Auto-RT: Automatic Jailbreak Strategy Exploration for Red-Teaming Large Language Models
Abstract
Automated red-teaming has emerged as an essential approach for identifying vulnerabilities in large language models (LLMs). However, most existing methods rely on fixed attack templates and focus primarily on individual high-severity flaws,limiting their adaptability to evolving defenses and their ability to detect complex, high-exploitability vulnerabilities. To address these limitations, we propose AUTO-RT, a reinforcement learning framework designed for automatic jailbreak strategy exploration, i.e., discovering diverse and effective prompts capable of bypassing the safety restrictions of LLMs.
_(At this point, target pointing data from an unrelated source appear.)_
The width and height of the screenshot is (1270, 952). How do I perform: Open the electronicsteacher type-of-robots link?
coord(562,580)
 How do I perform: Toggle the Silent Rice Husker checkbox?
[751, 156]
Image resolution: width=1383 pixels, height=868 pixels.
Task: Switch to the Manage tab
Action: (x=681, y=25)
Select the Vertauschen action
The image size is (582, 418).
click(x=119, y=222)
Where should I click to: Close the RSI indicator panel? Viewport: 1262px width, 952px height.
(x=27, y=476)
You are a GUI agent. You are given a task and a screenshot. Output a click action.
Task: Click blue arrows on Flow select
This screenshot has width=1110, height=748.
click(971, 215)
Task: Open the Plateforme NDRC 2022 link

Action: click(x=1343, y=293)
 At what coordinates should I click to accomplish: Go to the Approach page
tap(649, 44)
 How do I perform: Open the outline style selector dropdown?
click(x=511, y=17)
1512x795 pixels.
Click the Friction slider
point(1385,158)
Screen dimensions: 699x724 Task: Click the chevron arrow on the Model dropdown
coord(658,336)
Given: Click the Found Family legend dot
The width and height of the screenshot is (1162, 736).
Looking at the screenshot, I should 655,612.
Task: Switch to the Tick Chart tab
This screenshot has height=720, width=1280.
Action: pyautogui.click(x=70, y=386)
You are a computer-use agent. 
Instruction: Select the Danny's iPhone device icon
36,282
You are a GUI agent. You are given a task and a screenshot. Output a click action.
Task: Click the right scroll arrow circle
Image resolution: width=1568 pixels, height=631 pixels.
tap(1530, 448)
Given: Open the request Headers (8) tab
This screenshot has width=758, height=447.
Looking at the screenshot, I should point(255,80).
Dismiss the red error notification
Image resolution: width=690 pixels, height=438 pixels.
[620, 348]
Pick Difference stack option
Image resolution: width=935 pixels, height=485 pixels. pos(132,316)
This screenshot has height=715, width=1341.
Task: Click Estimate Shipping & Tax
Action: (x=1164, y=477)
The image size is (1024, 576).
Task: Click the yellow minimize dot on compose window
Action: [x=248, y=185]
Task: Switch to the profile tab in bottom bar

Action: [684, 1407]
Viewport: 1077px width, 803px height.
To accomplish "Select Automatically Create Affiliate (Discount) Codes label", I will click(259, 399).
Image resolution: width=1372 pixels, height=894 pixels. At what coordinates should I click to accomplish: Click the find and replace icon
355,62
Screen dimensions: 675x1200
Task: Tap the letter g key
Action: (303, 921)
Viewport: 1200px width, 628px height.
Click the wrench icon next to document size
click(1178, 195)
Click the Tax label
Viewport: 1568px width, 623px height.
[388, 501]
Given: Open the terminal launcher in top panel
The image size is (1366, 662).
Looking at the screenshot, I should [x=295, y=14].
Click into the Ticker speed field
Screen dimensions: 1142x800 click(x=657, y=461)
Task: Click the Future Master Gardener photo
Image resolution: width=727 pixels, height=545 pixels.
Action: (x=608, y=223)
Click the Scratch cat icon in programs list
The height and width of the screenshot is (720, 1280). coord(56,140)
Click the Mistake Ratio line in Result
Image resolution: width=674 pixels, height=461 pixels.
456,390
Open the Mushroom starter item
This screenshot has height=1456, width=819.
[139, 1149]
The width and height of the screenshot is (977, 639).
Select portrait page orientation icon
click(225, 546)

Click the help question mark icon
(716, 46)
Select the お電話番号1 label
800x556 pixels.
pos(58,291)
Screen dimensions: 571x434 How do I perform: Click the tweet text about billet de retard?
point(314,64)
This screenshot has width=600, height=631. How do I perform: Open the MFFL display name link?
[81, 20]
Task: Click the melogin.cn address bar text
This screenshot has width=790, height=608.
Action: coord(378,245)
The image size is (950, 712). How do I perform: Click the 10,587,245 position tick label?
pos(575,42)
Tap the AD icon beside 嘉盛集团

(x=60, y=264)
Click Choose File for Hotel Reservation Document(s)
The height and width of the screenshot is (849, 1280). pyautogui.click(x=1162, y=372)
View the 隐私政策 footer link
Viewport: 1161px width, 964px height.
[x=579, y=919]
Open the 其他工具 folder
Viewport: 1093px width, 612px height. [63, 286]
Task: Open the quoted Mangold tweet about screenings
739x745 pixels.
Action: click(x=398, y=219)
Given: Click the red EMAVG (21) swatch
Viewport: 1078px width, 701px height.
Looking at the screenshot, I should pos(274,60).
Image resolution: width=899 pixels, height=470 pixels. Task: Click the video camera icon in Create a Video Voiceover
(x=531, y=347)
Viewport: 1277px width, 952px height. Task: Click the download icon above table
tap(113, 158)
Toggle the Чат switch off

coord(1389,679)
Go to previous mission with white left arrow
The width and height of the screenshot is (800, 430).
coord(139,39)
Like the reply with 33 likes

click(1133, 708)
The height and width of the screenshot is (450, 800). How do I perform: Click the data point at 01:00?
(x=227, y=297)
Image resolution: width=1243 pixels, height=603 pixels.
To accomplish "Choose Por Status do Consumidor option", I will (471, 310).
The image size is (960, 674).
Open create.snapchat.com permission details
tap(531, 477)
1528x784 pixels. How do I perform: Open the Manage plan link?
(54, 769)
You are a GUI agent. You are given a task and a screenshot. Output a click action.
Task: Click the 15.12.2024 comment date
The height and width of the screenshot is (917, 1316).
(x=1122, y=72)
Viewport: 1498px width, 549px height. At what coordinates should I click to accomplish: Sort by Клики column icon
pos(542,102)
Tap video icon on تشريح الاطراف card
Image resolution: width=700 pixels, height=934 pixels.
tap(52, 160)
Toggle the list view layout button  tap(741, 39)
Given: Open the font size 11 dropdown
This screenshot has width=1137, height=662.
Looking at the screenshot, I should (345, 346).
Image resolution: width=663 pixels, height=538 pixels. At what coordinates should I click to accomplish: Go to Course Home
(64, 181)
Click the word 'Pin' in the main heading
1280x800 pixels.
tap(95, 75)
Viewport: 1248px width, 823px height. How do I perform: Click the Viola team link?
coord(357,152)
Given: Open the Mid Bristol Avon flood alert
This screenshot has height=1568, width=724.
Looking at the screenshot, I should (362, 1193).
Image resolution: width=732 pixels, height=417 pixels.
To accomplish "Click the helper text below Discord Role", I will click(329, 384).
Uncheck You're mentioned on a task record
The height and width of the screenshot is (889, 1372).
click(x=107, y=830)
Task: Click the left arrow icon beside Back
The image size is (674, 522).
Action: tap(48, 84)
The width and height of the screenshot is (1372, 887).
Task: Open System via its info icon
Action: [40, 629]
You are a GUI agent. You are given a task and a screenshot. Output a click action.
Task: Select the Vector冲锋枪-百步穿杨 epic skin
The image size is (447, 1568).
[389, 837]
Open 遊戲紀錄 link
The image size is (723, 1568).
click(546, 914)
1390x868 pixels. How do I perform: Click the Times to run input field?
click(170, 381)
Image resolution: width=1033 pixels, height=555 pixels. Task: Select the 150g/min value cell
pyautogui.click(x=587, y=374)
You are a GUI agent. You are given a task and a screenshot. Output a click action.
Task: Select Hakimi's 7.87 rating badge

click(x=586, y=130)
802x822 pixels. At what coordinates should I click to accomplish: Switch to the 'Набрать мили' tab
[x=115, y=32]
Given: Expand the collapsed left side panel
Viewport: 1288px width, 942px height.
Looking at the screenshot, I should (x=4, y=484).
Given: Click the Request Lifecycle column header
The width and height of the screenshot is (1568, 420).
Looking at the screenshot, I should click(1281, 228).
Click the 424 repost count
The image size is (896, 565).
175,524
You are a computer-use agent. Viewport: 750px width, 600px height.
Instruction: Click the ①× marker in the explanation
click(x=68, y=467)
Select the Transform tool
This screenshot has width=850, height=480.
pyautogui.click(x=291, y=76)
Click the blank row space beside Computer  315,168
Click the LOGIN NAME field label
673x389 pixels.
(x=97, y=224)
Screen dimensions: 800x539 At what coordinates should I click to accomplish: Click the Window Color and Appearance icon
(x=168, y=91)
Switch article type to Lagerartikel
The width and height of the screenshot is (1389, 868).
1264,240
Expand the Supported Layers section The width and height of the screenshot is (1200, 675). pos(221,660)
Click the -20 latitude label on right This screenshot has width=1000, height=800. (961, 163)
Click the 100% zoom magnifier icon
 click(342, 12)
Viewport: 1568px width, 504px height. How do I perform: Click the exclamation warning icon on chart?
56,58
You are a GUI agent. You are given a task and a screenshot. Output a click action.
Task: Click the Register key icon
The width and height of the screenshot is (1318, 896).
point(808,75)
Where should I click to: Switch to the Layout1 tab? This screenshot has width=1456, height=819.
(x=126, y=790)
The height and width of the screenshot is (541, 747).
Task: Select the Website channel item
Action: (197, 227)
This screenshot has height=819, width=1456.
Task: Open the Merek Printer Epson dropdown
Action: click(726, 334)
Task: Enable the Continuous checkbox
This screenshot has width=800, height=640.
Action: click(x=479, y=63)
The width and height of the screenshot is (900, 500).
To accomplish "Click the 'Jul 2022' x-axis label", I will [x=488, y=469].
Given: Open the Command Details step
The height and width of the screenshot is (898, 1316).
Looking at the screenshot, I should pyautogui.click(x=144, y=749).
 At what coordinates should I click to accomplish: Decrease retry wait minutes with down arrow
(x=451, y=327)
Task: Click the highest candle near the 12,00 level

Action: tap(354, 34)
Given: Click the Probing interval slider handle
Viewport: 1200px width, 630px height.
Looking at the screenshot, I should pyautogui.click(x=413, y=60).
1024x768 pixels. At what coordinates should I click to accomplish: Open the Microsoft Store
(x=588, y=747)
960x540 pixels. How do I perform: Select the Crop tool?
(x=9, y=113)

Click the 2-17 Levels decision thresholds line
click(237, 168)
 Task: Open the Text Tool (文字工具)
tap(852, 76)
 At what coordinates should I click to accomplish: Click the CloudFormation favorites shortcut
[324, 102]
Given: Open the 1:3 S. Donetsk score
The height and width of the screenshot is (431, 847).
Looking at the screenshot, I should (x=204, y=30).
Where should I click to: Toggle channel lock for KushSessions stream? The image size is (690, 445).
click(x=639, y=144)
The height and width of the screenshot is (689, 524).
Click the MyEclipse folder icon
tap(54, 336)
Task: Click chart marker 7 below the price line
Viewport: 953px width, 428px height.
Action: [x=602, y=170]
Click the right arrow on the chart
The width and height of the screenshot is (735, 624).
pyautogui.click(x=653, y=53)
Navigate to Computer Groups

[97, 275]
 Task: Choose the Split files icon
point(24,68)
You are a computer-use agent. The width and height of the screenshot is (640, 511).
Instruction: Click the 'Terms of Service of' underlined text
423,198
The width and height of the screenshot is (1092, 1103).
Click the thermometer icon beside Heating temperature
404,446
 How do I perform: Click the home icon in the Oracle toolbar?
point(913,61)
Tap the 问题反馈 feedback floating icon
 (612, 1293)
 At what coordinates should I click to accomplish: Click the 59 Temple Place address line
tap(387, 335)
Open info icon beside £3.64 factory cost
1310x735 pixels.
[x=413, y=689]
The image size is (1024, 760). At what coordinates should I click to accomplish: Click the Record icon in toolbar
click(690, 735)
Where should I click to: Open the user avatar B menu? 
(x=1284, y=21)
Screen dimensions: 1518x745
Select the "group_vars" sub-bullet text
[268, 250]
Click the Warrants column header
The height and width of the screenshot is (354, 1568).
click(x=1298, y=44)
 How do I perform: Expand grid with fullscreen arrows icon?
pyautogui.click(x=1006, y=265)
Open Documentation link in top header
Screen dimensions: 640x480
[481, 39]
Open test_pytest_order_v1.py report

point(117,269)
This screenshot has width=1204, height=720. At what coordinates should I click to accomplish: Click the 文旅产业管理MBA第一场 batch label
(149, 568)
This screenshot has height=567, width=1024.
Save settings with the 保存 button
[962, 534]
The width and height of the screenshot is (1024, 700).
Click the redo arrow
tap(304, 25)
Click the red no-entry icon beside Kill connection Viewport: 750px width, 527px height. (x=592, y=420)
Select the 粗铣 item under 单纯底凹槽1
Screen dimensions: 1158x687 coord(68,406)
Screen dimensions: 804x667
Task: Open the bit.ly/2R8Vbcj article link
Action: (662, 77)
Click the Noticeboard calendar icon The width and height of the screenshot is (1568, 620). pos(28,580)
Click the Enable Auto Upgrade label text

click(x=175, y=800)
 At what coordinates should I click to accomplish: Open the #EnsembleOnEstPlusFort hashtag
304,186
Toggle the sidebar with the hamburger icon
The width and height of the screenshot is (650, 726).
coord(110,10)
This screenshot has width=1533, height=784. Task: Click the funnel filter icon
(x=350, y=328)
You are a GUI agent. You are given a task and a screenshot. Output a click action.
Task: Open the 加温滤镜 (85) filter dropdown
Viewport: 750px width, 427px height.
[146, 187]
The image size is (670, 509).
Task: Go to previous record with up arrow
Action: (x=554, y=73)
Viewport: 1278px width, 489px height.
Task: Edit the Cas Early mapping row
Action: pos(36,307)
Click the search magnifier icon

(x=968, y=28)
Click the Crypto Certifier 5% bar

AUTO-RT autonomously explores and optimizes attack strategies by interacting with the target model and generating crafted queries that trigger security failures. Specifically, AUTO-RT introduces two key techniques to improve exploration efficiency and attack effectiveness: 1) Dynamic Strategy Pruning, which focuses exploration on high-potential strategies by eliminating highly redundant paths early, and 2) Progressive Reward Tracking, which leverages intermediate downgrade models and a novel First Inverse Rate (FIR) metric to smooth sparse rewards and guide learning. Extensive experiments across diverse white-box and black-box LLM settings demonstrate that AUTO-RT significantly improves success rates (by up to 16.63%), expands vulnerability coverage, and accelerates discovery compared to existing methods.